In a letter to Senate President Phil Berger and House Speaker Tim Moore, NC WARN and Appalachian Voices today urged the two leaders to hold the line against Duke’s attempt to reverse their rejection of a similar plan in 2017. Over the past two years, dozens of commercial and industrial customer associations, consumer groups such as AARP, and environmental justice organizations have successfully opposed Duke’s grid proposal in the legislature and at the NC Utilities Commission.
Duke Energy’s strategy is to gain approval for an initial portion of the massive grid scheme, and seek the entire, multi-billion dollar rate hike over time, as noted in the Charlotte Business Journal last week. Top executives promised shareholders the utility will initiate “multiple rate cases” in North Carolina to fuel the grid “improvement” scheme and billions more for fracked gas-fired power plants to “enhance investment returns.”
In today’s letter, the groups said that despite an accelerating national shift in competitive markets toward cheaper, renewable energy paired with storage – and away from reliance on central power plants and transmission wires – Duke Energy executives are doubling down on what they call grid “improvement.” Critics say most of these projects, however, are routine maintenance that should not include a guaranteed profit nor be passed along through annual rate hikes, as Duke is seeking.
“Duke claims the plan would prepare the electric grid for more renewable energy, but as our letter describes, the giant monopoly is actually impeding the growth of renewables and storage, and plans to be only 8 percent renewable in the Carolinas in 15 years,” said Matt Wasson, Appalachian Voices’ Director of Programs.
Pointing to increasing damage from hurricanes, Duke officials claim their plan would help during power outages.
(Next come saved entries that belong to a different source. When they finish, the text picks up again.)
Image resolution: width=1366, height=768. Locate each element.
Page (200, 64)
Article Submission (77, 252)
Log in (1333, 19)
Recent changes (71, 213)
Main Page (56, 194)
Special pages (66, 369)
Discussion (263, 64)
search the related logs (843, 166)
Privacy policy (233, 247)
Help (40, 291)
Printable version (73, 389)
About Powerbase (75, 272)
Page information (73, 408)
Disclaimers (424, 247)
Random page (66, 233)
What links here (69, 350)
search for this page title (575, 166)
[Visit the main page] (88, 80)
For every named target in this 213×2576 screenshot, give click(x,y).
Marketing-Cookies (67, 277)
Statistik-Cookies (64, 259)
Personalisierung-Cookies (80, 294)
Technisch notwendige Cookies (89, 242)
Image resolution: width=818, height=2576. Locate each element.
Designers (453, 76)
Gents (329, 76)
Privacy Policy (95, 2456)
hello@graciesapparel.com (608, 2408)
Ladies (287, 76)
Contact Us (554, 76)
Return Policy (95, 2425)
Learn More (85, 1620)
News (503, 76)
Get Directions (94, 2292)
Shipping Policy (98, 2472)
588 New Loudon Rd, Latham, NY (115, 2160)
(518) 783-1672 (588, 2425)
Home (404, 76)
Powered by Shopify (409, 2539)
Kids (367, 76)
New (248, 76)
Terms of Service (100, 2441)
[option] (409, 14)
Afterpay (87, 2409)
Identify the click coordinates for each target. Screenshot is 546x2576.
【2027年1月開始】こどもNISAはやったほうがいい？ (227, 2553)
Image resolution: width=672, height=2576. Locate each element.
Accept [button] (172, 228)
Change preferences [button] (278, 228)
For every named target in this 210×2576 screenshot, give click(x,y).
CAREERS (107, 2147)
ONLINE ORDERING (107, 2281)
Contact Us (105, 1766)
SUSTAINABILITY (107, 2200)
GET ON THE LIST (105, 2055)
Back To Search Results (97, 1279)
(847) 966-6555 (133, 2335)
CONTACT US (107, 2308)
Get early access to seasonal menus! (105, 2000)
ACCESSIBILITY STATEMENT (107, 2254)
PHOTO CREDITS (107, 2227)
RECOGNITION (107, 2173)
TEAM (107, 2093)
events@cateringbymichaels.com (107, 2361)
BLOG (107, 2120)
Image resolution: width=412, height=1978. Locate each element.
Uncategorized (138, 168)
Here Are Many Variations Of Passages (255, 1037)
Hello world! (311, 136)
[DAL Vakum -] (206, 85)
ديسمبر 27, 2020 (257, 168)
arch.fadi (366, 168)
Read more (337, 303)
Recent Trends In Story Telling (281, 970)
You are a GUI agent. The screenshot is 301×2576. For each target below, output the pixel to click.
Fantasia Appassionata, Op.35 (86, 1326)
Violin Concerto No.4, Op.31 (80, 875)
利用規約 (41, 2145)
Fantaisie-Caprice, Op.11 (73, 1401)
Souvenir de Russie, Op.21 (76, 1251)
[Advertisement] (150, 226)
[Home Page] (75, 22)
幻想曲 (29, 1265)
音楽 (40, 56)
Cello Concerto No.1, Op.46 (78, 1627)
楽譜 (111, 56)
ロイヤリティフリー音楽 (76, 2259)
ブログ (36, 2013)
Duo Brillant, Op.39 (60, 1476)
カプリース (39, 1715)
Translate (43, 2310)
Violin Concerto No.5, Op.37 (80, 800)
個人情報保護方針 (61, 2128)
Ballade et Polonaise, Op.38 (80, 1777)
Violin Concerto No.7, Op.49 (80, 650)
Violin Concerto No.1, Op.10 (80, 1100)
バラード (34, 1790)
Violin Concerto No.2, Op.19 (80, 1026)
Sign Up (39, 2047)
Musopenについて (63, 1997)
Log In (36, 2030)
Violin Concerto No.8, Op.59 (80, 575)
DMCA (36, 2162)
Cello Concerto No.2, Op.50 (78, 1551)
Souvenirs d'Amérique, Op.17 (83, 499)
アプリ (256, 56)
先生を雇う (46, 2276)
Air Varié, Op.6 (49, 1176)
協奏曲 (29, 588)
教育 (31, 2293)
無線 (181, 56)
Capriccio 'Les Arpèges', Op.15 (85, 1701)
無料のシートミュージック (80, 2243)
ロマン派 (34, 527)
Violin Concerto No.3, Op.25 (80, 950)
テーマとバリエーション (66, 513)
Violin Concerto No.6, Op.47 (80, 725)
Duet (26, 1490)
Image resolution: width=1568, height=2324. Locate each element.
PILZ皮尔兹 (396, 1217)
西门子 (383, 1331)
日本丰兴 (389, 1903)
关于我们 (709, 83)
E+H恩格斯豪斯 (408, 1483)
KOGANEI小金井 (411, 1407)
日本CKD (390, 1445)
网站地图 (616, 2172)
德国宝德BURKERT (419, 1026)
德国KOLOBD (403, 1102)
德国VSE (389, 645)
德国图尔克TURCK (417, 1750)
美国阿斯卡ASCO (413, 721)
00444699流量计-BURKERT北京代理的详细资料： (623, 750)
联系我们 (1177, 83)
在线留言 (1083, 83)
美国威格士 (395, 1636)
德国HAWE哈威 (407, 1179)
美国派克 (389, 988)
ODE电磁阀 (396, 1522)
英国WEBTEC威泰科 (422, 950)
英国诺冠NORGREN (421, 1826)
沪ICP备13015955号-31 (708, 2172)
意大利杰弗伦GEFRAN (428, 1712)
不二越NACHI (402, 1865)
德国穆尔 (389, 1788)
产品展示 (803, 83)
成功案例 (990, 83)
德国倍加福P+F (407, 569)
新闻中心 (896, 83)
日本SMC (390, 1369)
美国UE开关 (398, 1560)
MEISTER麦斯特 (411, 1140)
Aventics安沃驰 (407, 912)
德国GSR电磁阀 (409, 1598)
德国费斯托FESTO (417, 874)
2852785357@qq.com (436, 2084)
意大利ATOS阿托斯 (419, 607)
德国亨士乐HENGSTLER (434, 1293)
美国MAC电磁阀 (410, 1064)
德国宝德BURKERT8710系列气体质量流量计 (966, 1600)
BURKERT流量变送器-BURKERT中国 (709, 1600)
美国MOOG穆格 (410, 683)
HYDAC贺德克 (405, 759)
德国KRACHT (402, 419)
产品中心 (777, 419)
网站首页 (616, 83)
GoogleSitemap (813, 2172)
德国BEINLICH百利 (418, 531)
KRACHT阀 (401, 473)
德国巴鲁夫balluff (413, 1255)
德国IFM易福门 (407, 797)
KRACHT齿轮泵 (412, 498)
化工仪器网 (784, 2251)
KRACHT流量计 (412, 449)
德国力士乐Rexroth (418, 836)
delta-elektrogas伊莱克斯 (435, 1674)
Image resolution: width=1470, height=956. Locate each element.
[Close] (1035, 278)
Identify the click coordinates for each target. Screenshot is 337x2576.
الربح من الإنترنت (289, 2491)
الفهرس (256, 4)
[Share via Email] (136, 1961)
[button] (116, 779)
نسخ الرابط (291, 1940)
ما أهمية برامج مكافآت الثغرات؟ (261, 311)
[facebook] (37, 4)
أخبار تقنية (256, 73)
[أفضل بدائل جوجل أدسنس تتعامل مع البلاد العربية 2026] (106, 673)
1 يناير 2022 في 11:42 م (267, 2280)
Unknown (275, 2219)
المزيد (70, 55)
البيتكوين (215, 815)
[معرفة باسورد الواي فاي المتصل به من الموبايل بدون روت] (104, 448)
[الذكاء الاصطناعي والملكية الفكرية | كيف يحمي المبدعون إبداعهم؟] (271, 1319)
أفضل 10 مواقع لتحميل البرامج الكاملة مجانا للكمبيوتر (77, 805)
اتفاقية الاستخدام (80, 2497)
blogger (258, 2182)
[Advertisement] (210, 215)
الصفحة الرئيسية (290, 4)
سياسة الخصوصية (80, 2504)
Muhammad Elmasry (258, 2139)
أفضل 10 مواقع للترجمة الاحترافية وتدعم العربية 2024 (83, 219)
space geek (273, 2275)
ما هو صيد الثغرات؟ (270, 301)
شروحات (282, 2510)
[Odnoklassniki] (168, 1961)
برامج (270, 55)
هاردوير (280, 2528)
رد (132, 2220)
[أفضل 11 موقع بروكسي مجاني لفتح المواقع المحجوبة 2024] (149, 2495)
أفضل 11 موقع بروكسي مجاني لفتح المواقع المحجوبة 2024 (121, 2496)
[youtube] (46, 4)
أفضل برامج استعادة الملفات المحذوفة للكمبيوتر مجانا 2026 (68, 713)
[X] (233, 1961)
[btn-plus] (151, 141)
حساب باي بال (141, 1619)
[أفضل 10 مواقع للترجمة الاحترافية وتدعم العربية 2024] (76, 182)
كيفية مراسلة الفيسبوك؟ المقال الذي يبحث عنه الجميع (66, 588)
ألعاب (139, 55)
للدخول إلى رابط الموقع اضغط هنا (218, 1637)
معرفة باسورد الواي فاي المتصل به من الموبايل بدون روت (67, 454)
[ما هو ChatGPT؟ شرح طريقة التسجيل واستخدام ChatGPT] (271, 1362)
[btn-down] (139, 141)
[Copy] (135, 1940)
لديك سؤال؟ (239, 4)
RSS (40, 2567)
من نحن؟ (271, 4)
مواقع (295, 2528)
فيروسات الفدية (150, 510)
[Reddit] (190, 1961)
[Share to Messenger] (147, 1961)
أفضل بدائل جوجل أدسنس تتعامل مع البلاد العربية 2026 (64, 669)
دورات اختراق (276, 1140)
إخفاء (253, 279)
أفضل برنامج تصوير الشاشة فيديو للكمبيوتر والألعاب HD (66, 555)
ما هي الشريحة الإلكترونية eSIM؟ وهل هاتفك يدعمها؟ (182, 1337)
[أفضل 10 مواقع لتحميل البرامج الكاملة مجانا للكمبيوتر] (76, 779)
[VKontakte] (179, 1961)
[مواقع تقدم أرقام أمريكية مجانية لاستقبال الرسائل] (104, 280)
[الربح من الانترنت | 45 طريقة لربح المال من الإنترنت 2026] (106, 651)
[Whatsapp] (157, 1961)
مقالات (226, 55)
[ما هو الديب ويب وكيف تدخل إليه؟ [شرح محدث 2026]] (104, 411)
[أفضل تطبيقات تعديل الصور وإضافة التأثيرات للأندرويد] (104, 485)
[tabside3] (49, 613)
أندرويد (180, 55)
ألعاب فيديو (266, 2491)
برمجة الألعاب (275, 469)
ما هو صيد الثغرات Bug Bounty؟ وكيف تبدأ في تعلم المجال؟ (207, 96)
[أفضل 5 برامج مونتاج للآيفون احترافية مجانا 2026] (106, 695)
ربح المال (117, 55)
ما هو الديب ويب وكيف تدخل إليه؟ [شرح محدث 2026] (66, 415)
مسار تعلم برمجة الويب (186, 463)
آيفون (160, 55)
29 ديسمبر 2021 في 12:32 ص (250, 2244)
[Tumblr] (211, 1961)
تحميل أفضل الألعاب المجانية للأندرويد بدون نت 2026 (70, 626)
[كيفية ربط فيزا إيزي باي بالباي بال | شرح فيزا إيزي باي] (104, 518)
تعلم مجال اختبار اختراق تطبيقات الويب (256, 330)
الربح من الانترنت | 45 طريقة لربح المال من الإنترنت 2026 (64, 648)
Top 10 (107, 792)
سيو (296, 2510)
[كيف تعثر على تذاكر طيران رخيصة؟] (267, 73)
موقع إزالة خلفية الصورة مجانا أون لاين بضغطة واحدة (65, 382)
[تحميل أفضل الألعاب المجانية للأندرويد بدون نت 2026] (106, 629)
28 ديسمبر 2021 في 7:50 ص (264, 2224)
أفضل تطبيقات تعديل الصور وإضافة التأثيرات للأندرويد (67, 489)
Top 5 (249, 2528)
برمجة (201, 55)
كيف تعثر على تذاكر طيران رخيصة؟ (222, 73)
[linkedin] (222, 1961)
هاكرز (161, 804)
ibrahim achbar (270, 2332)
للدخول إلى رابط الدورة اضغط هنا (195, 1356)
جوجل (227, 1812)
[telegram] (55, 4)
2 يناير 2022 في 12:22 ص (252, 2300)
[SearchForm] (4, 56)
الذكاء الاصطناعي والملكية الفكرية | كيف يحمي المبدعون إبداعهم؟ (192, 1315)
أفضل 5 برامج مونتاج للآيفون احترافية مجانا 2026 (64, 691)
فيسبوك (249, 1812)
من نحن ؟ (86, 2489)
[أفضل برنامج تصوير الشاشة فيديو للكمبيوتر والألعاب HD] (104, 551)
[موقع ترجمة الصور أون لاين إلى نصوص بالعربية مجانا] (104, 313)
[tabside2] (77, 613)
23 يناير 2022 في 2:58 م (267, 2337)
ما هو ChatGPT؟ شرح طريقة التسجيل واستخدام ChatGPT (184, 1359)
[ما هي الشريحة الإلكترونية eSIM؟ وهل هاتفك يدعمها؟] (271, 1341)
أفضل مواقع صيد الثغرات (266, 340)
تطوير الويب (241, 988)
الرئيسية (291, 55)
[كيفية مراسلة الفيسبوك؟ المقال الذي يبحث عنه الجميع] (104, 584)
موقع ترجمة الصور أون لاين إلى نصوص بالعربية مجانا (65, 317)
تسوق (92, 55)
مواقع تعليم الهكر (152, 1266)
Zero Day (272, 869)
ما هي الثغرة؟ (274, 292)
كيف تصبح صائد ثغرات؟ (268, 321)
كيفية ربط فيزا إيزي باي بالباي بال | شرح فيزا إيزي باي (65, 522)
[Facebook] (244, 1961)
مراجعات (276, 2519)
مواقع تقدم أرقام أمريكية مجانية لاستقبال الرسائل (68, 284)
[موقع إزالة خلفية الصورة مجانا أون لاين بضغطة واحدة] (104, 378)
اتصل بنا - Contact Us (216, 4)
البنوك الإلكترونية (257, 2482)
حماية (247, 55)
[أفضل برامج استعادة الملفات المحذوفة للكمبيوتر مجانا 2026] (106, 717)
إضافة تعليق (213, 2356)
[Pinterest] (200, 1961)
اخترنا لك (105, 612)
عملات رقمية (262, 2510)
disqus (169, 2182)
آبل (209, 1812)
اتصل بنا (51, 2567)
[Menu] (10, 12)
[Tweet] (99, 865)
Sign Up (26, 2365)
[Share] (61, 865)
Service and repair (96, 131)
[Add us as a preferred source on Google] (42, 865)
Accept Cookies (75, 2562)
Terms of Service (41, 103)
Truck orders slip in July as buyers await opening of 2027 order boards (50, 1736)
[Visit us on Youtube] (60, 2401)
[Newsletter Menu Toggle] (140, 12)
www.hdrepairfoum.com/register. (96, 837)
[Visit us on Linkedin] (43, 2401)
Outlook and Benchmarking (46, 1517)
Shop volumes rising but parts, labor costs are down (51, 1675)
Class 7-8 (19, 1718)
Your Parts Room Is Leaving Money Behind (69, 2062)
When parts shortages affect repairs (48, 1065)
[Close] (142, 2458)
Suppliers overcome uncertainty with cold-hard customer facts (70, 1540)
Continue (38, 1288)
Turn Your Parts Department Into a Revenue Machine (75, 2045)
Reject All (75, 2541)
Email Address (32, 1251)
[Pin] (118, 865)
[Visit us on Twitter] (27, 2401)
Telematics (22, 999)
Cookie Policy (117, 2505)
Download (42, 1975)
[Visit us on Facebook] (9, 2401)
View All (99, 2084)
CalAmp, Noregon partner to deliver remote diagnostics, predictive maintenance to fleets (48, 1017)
The groups, whose letter is informed by a report by energy engineer Bill Powers, say battery storage sited near where power is used can increase reliability for all communities by reducing dependence on wires, and that storage is more economical than building backup transmission lines.
“Duke Energy executives are trying to foist billions of dollars’ worth of unnecessary costs onto the backs of North Carolina families and businesses,” said Jim Warren, Executive Director of NC WARN. “We call on Senator Berger and Speaker Moore to stand up for North Carolina families and businesses by rejecting Duke Energy’s grid improvement scheme for a second time.”